By JASON SALAZAR, Columnist
SCHUYLER, Neb. (October, 2025)— On CBS News, reporter Steve Hartman became popular with his story segment titled “Everybody Has a Story.”
The idea of the segment is as straightforward as it gets: Hartman would throw a dart at a U.S. map and travel wherever it landed.
Once there Hartman would point to a random name from a phone book and tell that individual’s tale.
That’s it. No celebrities, and the only expectation was that wherever a person goes, everyone has something that is worth saying.
Hartman’s stories gave a faceless America the same national significance as public officials and nationally recognized artists.
Through stories about love, courage, humor and loss Hartman employed the power of journalism with surgical precision. That power does not lie in breaking records, but in the discovery of human truths.

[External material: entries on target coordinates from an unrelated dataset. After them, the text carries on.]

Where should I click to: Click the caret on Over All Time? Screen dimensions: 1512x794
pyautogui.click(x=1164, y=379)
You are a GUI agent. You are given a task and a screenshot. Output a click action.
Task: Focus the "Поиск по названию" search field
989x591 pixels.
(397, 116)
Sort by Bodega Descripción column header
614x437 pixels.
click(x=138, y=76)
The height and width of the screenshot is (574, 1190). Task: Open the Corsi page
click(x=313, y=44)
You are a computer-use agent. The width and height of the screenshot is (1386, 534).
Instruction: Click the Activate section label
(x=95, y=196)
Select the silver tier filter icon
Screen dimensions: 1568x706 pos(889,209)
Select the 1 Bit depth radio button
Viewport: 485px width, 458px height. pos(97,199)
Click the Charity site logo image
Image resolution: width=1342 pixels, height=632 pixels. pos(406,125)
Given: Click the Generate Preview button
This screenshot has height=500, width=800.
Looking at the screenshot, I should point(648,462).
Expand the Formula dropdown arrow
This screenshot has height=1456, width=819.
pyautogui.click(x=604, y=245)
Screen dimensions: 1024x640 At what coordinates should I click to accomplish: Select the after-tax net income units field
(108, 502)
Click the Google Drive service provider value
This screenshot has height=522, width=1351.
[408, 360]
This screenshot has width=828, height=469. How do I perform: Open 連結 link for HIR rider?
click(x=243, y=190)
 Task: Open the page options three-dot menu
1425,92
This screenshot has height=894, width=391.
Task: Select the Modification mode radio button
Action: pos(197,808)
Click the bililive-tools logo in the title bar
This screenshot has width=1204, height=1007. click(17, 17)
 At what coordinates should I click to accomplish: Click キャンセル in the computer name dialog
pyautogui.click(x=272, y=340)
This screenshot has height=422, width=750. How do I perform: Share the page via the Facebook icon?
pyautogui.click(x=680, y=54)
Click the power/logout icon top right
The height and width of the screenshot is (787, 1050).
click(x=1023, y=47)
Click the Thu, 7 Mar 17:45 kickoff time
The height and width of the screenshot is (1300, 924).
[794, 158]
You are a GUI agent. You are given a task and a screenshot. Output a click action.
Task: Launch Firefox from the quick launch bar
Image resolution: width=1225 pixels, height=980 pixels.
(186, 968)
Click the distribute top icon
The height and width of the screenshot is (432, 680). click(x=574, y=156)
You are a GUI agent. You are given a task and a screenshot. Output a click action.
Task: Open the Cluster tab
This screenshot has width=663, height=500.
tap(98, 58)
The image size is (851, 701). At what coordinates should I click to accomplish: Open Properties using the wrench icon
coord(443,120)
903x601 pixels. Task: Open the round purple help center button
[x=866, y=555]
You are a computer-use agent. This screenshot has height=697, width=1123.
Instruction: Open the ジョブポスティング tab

Those same truths, that Hartman discovered from the middle of nowhere and the heights of major city skyscrapers also exist in every hallway and classroom at Schuyler Central High School.
Schuyler, Nebraska is filled with the people whose untold and often unnoticed. Tales of kindness, challenge and triumph have made SCHS and community what they are.
Much like the United States Schuyler Central High School has its share of untold tales.
A school is its own small world. It has hundreds of unique experiences and incredible stories that can often be found hiding just a few desks away.
Student Spotlight is an invitation to you, the reader, to step back and look at the people around you, and experience what Hartman meant when he said, “If you stop and listen long enough, people will amaze you.”